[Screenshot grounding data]
---

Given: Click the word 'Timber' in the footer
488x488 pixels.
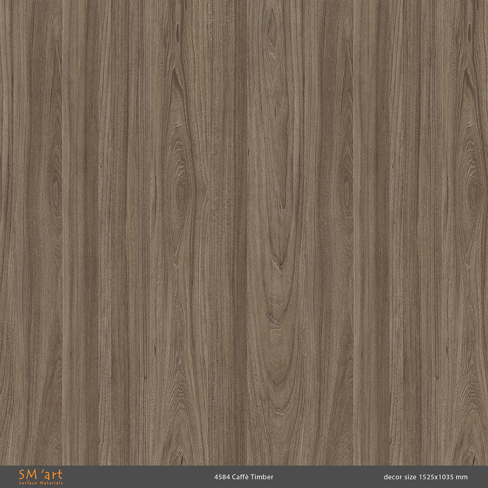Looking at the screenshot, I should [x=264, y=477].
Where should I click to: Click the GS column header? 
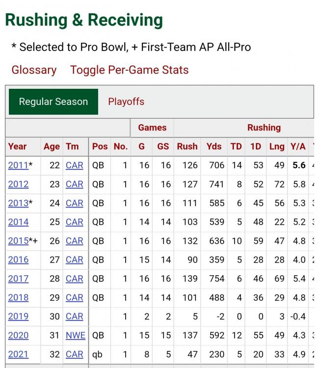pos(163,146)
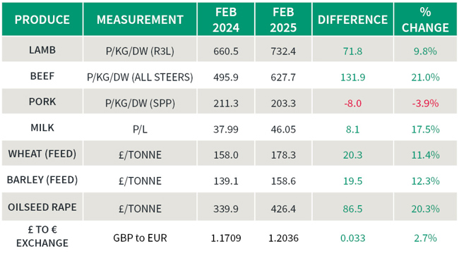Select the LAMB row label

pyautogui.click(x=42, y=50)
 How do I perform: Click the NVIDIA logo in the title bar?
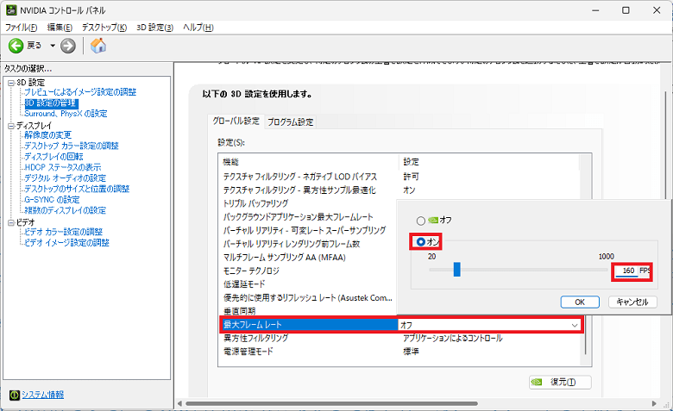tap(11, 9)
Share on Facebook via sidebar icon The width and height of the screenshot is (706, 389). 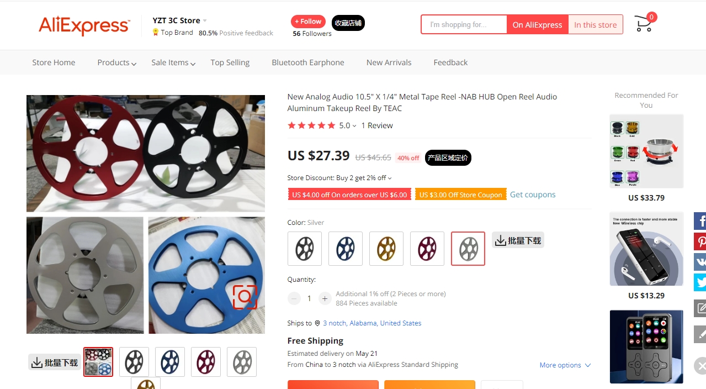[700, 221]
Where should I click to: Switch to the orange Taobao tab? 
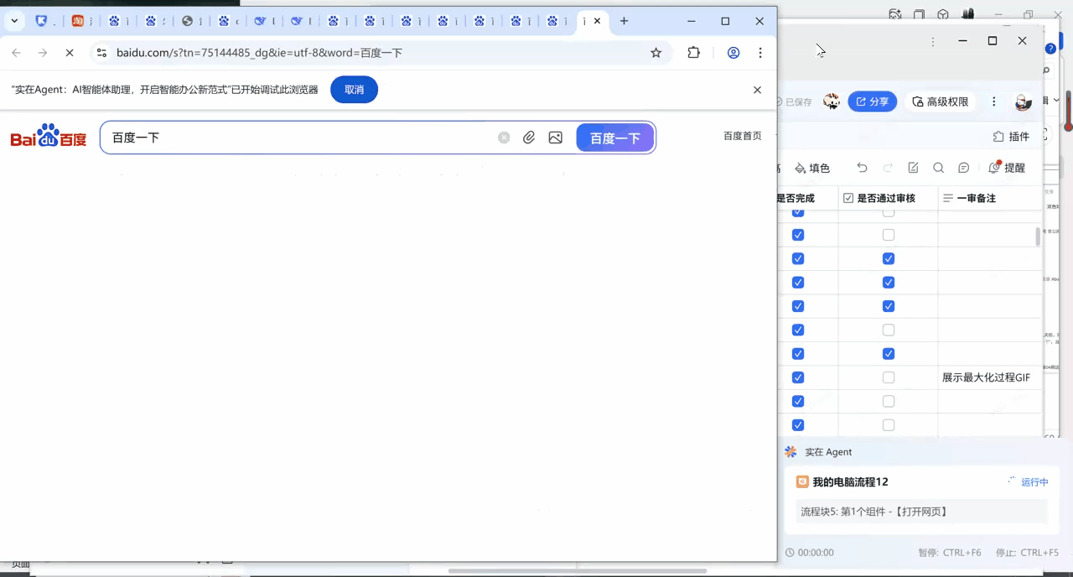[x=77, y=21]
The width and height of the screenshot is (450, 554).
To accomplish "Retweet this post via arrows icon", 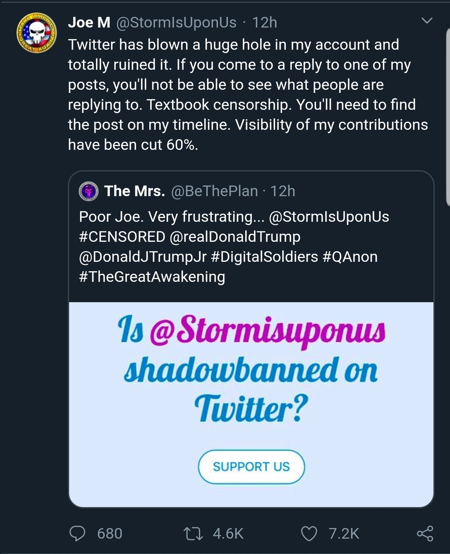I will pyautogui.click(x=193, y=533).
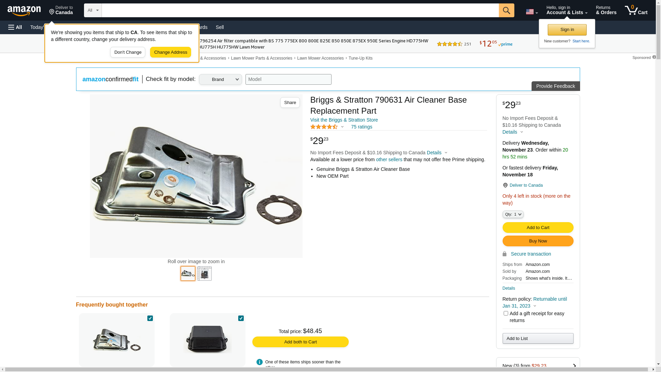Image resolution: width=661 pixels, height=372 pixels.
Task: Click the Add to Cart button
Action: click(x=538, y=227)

---

# [What is required]
Leaving out each picture, repeat exactly the lines above from the one that contains "Where should I click to: Switch" through the one that contains "The width and height of the screenshot is (450, 554).".

# [Response to the exercise]
Where should I click to: Switch to the orange Taobao tab? 
[x=77, y=21]
The width and height of the screenshot is (450, 554).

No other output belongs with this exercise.